• YOUR OBJECTIVE: Count the lines holding the string "agent" in the records, and give only the count.

** Opening SUPPLIED MATERIAL block **

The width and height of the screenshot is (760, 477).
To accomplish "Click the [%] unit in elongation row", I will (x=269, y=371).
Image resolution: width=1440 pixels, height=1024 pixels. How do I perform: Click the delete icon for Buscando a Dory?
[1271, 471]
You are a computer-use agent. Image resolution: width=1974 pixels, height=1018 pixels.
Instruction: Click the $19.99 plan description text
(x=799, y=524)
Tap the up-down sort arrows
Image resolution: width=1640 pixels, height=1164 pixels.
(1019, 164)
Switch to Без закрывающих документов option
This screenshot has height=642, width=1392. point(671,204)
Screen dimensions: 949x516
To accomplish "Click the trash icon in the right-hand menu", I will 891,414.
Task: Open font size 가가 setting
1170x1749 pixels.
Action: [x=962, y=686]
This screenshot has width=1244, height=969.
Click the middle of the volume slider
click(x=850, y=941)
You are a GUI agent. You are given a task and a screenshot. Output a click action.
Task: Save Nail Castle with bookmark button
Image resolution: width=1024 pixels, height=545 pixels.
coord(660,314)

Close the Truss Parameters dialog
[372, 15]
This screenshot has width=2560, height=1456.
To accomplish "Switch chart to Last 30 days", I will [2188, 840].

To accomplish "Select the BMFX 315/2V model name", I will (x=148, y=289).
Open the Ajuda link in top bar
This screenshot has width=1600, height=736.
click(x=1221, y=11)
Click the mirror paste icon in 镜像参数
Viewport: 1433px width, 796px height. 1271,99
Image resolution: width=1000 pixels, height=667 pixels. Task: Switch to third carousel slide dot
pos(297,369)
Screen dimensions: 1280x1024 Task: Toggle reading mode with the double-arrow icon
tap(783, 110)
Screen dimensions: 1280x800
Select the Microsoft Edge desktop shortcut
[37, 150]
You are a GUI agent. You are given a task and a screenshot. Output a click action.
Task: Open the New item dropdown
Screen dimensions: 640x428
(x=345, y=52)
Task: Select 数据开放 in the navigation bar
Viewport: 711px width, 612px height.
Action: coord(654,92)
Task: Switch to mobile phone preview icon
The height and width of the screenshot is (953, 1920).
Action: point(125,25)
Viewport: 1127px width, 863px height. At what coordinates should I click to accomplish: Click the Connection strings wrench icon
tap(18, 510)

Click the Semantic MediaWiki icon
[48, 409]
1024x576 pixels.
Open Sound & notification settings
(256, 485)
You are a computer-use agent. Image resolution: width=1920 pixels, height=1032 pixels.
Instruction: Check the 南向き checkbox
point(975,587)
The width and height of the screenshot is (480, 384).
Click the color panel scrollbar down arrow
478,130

** Closing SUPPLIED MATERIAL block **

• OUTPUT FOR THIS EXERCISE: 4